И что же ей — прозябать в Ялте, которую она не любила? Скучной, однообразной, вдали от родных и рядом с чужой и чуждой Евгенией Яковлевной? Издали наблюдать за успехами Лилиной, Андреевой, Савицкой? Родить «полунемчика», о чем в эти дни писал ей муж?
За первую неделю ноября Чехов написал Книппер пять писем. Они складывались в монолог: «Милая моя жена, законная, я жив и здоров, и одинок. Погода в Ялте чудесная, но меня это мало касается, я сижу у себя и читаю корректуру, которой, по-видимому, нет конца. <…> Я знал, что ты будешь играть в пьесе Немировича. Это я говорю не в осуждение, а так, в ответ на твое письмо. <…> А что ты здорова и весела, дуся моя, я очень рад, на душе моей легче. <…> Хотя в 40 лет и стыдно объясняться в любви, но всё же не могу удержаться, собака, чтобы еще раз не сказать тебе, что я люблю тебя глубоко и нежно. <…> Должно быть, в январе я приеду.
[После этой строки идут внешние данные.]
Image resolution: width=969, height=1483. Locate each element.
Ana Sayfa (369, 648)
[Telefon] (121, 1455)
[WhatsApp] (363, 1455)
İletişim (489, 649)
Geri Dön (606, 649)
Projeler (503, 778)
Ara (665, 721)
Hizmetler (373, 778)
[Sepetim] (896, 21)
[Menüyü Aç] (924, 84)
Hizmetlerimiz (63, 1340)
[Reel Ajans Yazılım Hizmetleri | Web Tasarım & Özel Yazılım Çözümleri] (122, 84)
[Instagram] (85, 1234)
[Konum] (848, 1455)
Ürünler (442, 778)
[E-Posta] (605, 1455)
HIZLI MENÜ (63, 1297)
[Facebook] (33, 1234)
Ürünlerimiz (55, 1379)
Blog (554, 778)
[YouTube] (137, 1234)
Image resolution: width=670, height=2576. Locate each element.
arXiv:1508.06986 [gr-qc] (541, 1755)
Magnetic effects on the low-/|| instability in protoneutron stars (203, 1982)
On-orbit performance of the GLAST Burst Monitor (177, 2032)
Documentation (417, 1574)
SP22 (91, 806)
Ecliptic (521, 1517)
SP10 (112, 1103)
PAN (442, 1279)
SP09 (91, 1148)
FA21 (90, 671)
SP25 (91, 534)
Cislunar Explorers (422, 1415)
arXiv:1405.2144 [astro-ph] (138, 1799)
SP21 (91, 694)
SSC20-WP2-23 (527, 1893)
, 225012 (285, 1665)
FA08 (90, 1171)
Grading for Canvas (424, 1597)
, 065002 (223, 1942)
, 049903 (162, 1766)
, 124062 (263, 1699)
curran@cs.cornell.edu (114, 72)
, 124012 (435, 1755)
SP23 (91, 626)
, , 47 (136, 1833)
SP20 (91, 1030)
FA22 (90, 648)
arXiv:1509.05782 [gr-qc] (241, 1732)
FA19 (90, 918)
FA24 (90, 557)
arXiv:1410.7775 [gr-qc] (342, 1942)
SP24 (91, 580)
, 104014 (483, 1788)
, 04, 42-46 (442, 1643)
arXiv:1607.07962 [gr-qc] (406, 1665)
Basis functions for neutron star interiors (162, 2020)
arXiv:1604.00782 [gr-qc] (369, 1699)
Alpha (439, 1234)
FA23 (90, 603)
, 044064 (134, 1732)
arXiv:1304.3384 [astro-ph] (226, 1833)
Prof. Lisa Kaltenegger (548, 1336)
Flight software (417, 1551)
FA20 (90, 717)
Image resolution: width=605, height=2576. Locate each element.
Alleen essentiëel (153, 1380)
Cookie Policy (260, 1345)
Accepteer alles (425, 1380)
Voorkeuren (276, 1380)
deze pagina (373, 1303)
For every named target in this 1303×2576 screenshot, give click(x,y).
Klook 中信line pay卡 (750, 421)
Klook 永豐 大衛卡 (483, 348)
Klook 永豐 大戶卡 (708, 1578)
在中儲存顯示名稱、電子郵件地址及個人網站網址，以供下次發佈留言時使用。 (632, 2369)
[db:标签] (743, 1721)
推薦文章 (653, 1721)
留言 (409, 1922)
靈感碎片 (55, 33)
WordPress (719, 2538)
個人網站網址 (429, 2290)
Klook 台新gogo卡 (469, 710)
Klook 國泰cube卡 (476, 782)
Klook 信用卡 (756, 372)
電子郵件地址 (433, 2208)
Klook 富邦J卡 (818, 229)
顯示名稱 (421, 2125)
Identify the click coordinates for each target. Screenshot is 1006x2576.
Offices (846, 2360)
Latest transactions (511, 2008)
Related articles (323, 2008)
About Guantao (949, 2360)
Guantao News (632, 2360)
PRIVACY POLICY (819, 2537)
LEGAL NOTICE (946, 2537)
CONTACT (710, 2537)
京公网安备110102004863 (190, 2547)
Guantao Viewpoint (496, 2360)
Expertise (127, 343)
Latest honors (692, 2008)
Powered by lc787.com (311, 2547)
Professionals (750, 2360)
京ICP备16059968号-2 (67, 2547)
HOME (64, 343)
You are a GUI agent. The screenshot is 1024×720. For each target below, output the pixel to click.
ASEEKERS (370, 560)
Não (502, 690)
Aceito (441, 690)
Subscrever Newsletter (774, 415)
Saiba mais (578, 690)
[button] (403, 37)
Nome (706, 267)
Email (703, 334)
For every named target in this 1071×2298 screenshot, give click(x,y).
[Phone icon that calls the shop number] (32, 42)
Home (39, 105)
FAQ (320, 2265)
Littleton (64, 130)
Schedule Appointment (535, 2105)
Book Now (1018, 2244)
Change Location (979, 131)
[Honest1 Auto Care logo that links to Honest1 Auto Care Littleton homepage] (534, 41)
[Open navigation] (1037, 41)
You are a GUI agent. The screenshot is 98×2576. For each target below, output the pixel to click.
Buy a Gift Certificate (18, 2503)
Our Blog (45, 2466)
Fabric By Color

Окутаюсь потеплей и приеду, а в Москве буду сидеть в комнате. <…> Ты хочешь бросить театр? Так мне показалось, когда я читал твое письмо. Хочешь? Ты хорошенько подумай, дусик, хорошенько, а потом уже решай что-нибудь. Будущую зиму я всю проживу в Москве — имей сие в виду. <…> Я боюсь, что я надоел тебе или что ты отвыкаешь от меня мало-помалу — определенно сказать не могу, но чего-то боюсь. <…> А вдруг ты бы взяла и приехала в Ялту на 2–3 дня! Понадобилась бы только одна неделя для этого… Я бы встретил тебя в Севастополе. В Севастополе пожил бы с тобой… А? Ну, Бог с тобой!
Я тебя люблю — ты знаешь это уже давно. Целую тебя 1 013 212 раз. Вспоминай обо мне. Твой муж Антонио».